◆ **Task requirements**
Nothing but the records, repeated exactly, should form the response.
Record extracts: Begin
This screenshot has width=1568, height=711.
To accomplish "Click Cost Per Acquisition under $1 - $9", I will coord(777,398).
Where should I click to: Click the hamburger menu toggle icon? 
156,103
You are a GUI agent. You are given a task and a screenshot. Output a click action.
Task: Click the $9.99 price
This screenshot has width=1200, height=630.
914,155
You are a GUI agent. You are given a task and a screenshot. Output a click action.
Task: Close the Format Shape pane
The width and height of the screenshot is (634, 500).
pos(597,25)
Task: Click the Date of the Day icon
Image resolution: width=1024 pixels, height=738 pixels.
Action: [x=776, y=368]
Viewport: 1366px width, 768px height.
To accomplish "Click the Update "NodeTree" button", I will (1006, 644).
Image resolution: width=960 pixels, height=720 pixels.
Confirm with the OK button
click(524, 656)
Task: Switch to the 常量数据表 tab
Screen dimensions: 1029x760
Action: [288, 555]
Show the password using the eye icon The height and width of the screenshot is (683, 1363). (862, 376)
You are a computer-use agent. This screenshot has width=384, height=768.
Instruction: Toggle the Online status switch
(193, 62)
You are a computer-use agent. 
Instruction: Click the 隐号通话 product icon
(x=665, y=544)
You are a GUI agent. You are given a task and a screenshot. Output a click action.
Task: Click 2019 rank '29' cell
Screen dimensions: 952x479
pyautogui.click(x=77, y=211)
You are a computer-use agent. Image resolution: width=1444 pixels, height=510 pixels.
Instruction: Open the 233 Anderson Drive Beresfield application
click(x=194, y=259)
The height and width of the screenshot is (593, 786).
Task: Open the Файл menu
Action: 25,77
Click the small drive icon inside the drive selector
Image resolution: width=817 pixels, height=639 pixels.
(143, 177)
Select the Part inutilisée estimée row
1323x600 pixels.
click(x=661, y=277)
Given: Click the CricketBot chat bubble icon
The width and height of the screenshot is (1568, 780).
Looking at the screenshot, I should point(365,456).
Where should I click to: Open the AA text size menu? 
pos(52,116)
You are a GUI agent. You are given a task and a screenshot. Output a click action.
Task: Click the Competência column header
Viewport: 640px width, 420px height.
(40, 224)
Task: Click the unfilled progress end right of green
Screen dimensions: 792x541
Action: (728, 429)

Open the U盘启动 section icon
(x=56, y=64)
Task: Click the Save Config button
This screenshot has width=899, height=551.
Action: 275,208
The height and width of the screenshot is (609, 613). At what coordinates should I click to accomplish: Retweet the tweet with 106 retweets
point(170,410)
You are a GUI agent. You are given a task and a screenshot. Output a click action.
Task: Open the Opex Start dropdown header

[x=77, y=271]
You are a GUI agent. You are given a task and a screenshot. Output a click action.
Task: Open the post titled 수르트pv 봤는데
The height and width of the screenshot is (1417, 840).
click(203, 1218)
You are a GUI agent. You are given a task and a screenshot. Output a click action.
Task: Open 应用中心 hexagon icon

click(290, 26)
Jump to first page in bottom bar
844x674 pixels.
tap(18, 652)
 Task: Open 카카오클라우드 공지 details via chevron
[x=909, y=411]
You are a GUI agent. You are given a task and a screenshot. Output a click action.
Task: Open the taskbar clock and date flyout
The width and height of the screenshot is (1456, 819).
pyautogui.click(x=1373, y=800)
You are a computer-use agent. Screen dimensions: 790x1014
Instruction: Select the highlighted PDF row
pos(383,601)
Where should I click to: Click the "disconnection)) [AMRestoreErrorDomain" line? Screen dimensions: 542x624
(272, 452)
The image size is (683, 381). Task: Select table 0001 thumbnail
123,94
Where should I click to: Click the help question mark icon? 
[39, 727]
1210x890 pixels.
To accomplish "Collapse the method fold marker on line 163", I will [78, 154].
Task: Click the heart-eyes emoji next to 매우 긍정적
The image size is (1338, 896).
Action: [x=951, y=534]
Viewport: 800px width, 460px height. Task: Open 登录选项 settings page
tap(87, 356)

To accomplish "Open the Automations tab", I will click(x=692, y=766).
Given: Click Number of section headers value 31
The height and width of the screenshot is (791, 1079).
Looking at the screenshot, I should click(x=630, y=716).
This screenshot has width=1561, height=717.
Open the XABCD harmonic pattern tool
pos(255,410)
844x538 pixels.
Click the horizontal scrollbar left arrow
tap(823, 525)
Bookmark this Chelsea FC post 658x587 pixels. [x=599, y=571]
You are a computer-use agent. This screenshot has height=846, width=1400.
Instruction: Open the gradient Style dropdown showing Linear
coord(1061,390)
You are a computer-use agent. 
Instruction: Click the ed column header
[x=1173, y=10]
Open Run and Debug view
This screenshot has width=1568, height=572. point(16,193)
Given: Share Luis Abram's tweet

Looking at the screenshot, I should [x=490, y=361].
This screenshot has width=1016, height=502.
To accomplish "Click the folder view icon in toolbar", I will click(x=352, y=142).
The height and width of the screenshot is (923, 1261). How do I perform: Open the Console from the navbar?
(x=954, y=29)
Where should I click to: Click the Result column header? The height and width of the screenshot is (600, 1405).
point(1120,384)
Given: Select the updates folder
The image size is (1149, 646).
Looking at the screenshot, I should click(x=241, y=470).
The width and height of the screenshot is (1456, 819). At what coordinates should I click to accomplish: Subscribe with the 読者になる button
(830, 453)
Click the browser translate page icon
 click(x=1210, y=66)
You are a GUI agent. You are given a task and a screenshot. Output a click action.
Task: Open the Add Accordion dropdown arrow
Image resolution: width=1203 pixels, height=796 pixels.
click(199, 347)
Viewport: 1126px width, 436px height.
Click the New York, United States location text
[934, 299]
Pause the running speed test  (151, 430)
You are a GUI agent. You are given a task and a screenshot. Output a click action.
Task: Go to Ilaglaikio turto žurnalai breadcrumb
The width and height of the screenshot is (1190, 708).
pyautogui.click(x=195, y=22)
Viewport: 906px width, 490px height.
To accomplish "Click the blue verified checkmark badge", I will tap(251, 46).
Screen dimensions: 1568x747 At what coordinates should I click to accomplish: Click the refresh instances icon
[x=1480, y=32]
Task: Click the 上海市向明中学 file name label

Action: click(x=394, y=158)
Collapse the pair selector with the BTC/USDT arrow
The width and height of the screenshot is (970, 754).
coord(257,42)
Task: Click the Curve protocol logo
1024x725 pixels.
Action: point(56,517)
Record extracts: End
◆ **Exercise answer**
This screenshot has width=1568, height=711.
To accomplish "Click Cost Per Acquisition under $1 - $9", I will coord(777,398).
Where should I click to: Click the hamburger menu toggle icon? 
156,103
You are a GUI agent. You are given a task and a screenshot. Output a click action.
Task: Click the $9.99 price
This screenshot has width=1200, height=630.
914,155
You are a GUI agent. You are given a task and a screenshot. Output a click action.
Task: Close the Format Shape pane
The width and height of the screenshot is (634, 500).
pos(597,25)
Task: Click the Date of the Day icon
Image resolution: width=1024 pixels, height=738 pixels.
Action: [x=776, y=368]
Viewport: 1366px width, 768px height.
To accomplish "Click the Update "NodeTree" button", I will (1006, 644).
Image resolution: width=960 pixels, height=720 pixels.
Confirm with the OK button
click(524, 656)
Task: Switch to the 常量数据表 tab
Screen dimensions: 1029x760
Action: [288, 555]
Show the password using the eye icon The height and width of the screenshot is (683, 1363). (862, 376)
You are a computer-use agent. This screenshot has width=384, height=768.
Instruction: Toggle the Online status switch
(193, 62)
You are a computer-use agent. 
Instruction: Click the 隐号通话 product icon
(x=665, y=544)
You are a GUI agent. You are given a task and a screenshot. Output a click action.
Task: Click 2019 rank '29' cell
Screen dimensions: 952x479
pyautogui.click(x=77, y=211)
You are a computer-use agent. Image resolution: width=1444 pixels, height=510 pixels.
Instruction: Open the 233 Anderson Drive Beresfield application
click(x=194, y=259)
The height and width of the screenshot is (593, 786).
Task: Open the Файл menu
Action: 25,77
Click the small drive icon inside the drive selector
Image resolution: width=817 pixels, height=639 pixels.
(143, 177)
Select the Part inutilisée estimée row
1323x600 pixels.
click(x=661, y=277)
Given: Click the CricketBot chat bubble icon
The width and height of the screenshot is (1568, 780).
Looking at the screenshot, I should point(365,456).
Where should I click to: Open the AA text size menu? 
pos(52,116)
You are a GUI agent. You are given a task and a screenshot. Output a click action.
Task: Click the Competência column header
Viewport: 640px width, 420px height.
(40, 224)
Task: Click the unfilled progress end right of green
Screen dimensions: 792x541
Action: (728, 429)

Open the U盘启动 section icon
(x=56, y=64)
Task: Click the Save Config button
This screenshot has width=899, height=551.
Action: 275,208
The height and width of the screenshot is (609, 613). At what coordinates should I click to accomplish: Retweet the tweet with 106 retweets
point(170,410)
You are a GUI agent. You are given a task and a screenshot. Output a click action.
Task: Open the Opex Start dropdown header

[x=77, y=271]
You are a GUI agent. You are given a task and a screenshot. Output a click action.
Task: Open the post titled 수르트pv 봤는데
The height and width of the screenshot is (1417, 840).
click(203, 1218)
You are a GUI agent. You are given a task and a screenshot. Output a click action.
Task: Open 应用中心 hexagon icon

click(290, 26)
Jump to first page in bottom bar
844x674 pixels.
tap(18, 652)
 Task: Open 카카오클라우드 공지 details via chevron
[x=909, y=411]
You are a GUI agent. You are given a task and a screenshot. Output a click action.
Task: Open the taskbar clock and date flyout
The width and height of the screenshot is (1456, 819).
pyautogui.click(x=1373, y=800)
You are a computer-use agent. Screen dimensions: 790x1014
Instruction: Select the highlighted PDF row
pos(383,601)
Where should I click to: Click the "disconnection)) [AMRestoreErrorDomain" line? Screen dimensions: 542x624
(272, 452)
The image size is (683, 381). Task: Select table 0001 thumbnail
123,94
Where should I click to: Click the help question mark icon? 
[39, 727]
1210x890 pixels.
To accomplish "Collapse the method fold marker on line 163", I will [78, 154].
Task: Click the heart-eyes emoji next to 매우 긍정적
The image size is (1338, 896).
Action: [x=951, y=534]
Viewport: 800px width, 460px height. Task: Open 登录选项 settings page
tap(87, 356)

To accomplish "Open the Automations tab", I will click(x=692, y=766).
Given: Click Number of section headers value 31
The height and width of the screenshot is (791, 1079).
Looking at the screenshot, I should click(x=630, y=716).
This screenshot has width=1561, height=717.
Open the XABCD harmonic pattern tool
pos(255,410)
844x538 pixels.
Click the horizontal scrollbar left arrow
tap(823, 525)
Bookmark this Chelsea FC post 658x587 pixels. [x=599, y=571]
You are a computer-use agent. This screenshot has height=846, width=1400.
Instruction: Open the gradient Style dropdown showing Linear
coord(1061,390)
You are a computer-use agent. 
Instruction: Click the ed column header
[x=1173, y=10]
Open Run and Debug view
This screenshot has width=1568, height=572. point(16,193)
Given: Share Luis Abram's tweet

Looking at the screenshot, I should [x=490, y=361].
This screenshot has width=1016, height=502.
To accomplish "Click the folder view icon in toolbar", I will click(x=352, y=142).
The height and width of the screenshot is (923, 1261). How do I perform: Open the Console from the navbar?
(x=954, y=29)
Where should I click to: Click the Result column header? The height and width of the screenshot is (600, 1405).
point(1120,384)
Given: Select the updates folder
The image size is (1149, 646).
Looking at the screenshot, I should click(x=241, y=470).
The width and height of the screenshot is (1456, 819). At what coordinates should I click to accomplish: Subscribe with the 読者になる button
(830, 453)
Click the browser translate page icon
 click(x=1210, y=66)
You are a GUI agent. You are given a task and a screenshot. Output a click action.
Task: Open the Add Accordion dropdown arrow
Image resolution: width=1203 pixels, height=796 pixels.
click(199, 347)
Viewport: 1126px width, 436px height.
Click the New York, United States location text
[934, 299]
Pause the running speed test  (151, 430)
You are a GUI agent. You are given a task and a screenshot. Output a click action.
Task: Go to Ilaglaikio turto žurnalai breadcrumb
The width and height of the screenshot is (1190, 708).
pyautogui.click(x=195, y=22)
Viewport: 906px width, 490px height.
To accomplish "Click the blue verified checkmark badge", I will tap(251, 46).
Screen dimensions: 1568x747 At what coordinates should I click to accomplish: Click the refresh instances icon
[x=1480, y=32]
Task: Click the 上海市向明中学 file name label

Action: click(x=394, y=158)
Collapse the pair selector with the BTC/USDT arrow
The width and height of the screenshot is (970, 754).
coord(257,42)
Task: Click the Curve protocol logo
1024x725 pixels.
Action: point(56,517)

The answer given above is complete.